Le nostre scelte
San Benedetto del Tronto | In gioco non è tanto l'idea della cittadinanza estensibile a tutti, ma bensì nuove restrizioni tese a tenere a bada i cugini dell'Est.
di Maria Teresa Antonelli
Maria Teresa Antonelli inizia con questo articolo la sua collaborazione a ilQuotidiano.it.
Maria Teresa cercherà di informare su questioni che provengono dall'Europa e che ci riguardano come cittadini (per es. il primo giugno entrerà in vigore la tessera sanitaria aperta, non è più necessario il modulo E 111 per quando si va fuori paese, l'Italia aderisce subito?).
Inoltre anticiperà argomenti e proporrà le relative interviste, nonchè futuri servizi direttamente dalla Commissione o dal Parlamento.
L'Allargamento dell'Unione Europea, che da domani sabato 1 maggio passerà da 380 a 450 milioni di abitanti sparsi su 25 Stati (e sarà così il terzo paese al mondo per popolazione dopo l'India e la Cina), è accompagnato da uno scetticismo dilagante. Pregnante al suo interno la forte tendenza dei Paesi dell'Unione al nazionalismo e ad uno strisciante protezionismo, come dimostra la decisione del nostro governo di non rendere libere le proprie frontiere ai cittadini dell'est per lavoro prima di due anni.
Questo dimostra il perdurare del timore, difficilmente scalzabile scrive Luka Zanoni sull'Osservatorio Balcani - di perdere la propria supremazia, ancora pensata su base nazionale e non comunitaria. In gioco non è tanto l'idea della cittadinanza estensibile a tutti, un'eguaglianza tra nuovi e vecchi membri, ma bensì nuove restrizioni, poco visibili, tese a tenere a bada i cugini dell'est.
Ovvero, nuove frontiere a tempo per i lavoratori dei paesi entranti, motivate dal timore di una fantomatica invasione.

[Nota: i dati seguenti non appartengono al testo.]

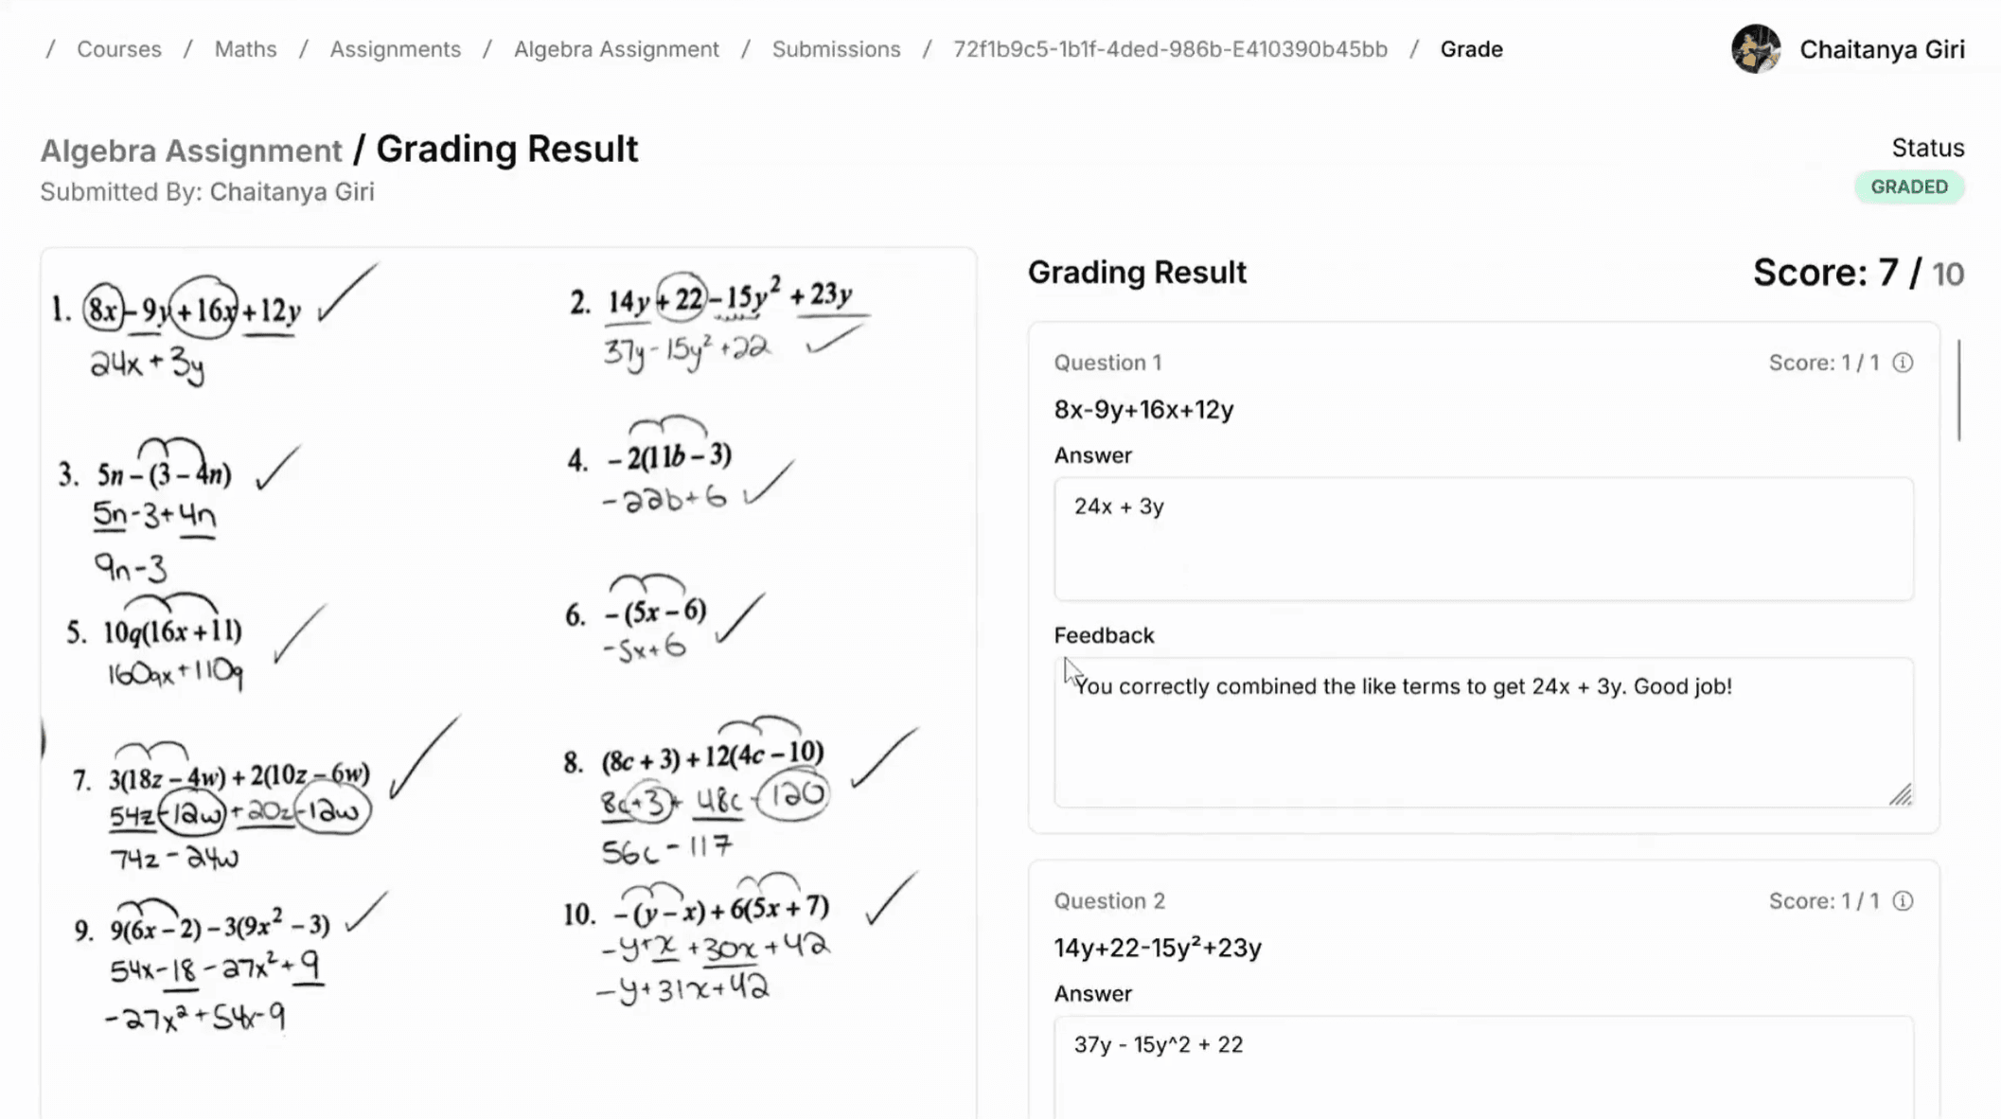Click the grading results panel scrollbar
This screenshot has width=2001, height=1119.
1958,390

Tant'è dice sempre Luka nella sua analisi che per quanto riguarda la libertà di circolazione, ancora una volta i diritti delle merci sopravanzano quelli degli esseri umani.
Ma il paradosso è che non siamo i soli ad avere dei timori: anche l'altra parte, e cioè i 10 paesi entranti (vale la pena di memorizzarne i nomi: Cipro, Estonia, Lettonia, Lituania, Malta, Polonia, Rep. Ceca, Slovacchia, Slovenia, Ungheria.) esprime dubbi e incertezze e lo fa per bocca di alcuni suoi rappresentanti della stampa e dei media radiotelevisivi, incontrati a Brussels durante un seminario per giornalisti organizzato dalla Task Force " Future of Europe" della Commissione, finalizzato alle tematiche europee nonché alla reciproca conoscenza.

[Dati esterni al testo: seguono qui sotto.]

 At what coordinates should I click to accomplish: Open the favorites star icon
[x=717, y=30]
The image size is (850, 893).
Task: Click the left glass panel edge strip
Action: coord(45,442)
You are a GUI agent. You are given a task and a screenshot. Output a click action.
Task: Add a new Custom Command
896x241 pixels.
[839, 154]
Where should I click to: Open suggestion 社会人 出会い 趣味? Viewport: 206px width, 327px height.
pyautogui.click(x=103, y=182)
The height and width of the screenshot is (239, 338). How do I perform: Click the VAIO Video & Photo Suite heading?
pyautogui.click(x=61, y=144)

Per Andres Pulver, del quotidiano Virumaa Teataja di Tallinn non c'era molta scelta o di qua o di là, e l'Estonia preferisce scrollarsi definitivamente di dosso i fardelli di un passato ancora troppo recente.

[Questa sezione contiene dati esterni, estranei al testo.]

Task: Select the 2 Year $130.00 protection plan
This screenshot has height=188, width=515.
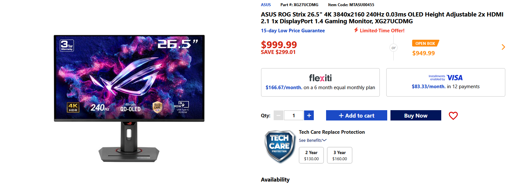Action: click(311, 155)
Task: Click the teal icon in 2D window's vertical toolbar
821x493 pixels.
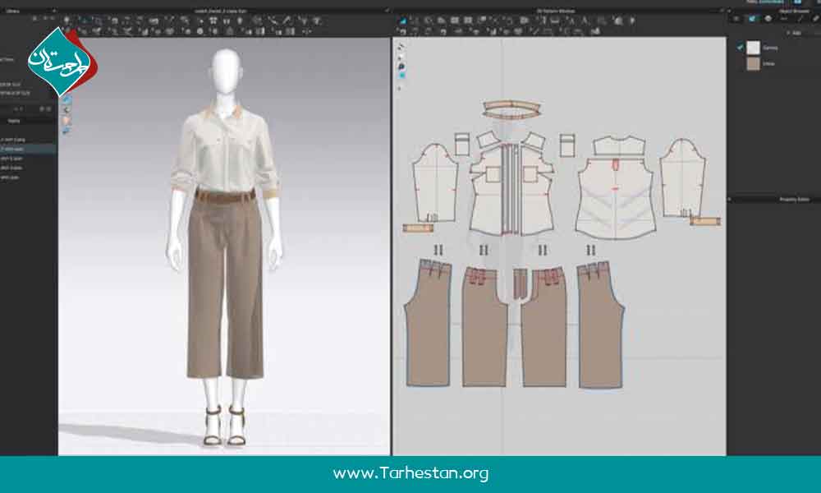Action: coord(401,75)
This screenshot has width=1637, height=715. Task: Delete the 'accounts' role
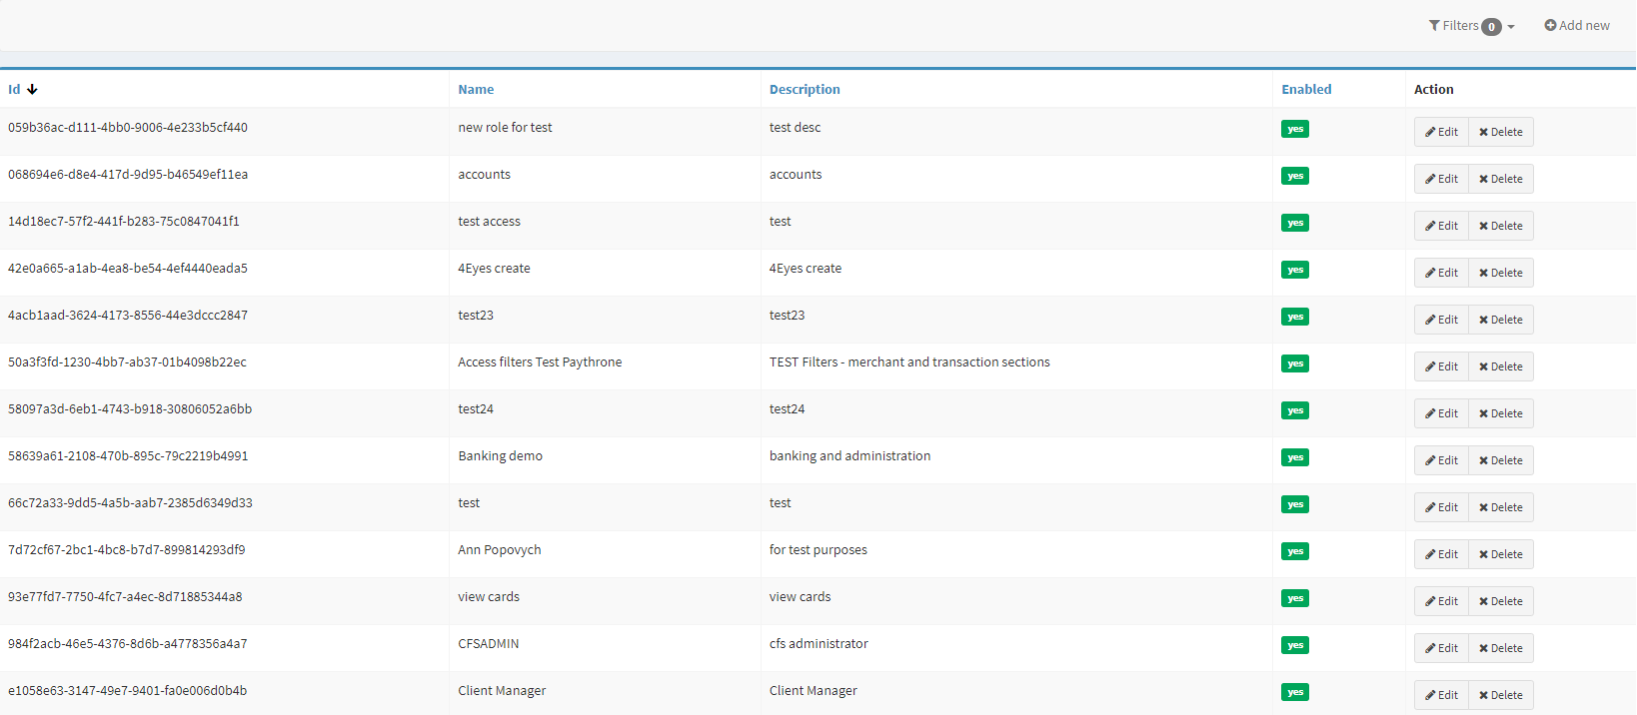coord(1501,179)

"Noi da tempo guardiamo all'Europa mi confessa Laszlo Dorogman, corrispondente dell'Hungarian News Agency, - ma economicamente siamo ancora troppo arretrati.. ne abbiamo di strada da fare".
Ma è soprattutto dalla giornalista slovacca Breda Dusic Gornik del Dolenjski List che arriva quella che sembra la vera preoccupazione: il timore cioè di perdere la radice della propria identità culturale, minacciata dalla globalizzazione di un multiculturalismo europeo.
Un concetto radicato e comune probabilmente alla maggior parte dei già 380 milioni di "europei" che non si sentono tali, indifferenti come sono ad una realtà non ancora entrata nel loro quotidiano se non nel momento in cui, come ora, sono chiamati ad esprimere un voto per un'entità che non conoscono e della quale non ne afferrano bene il contenuto.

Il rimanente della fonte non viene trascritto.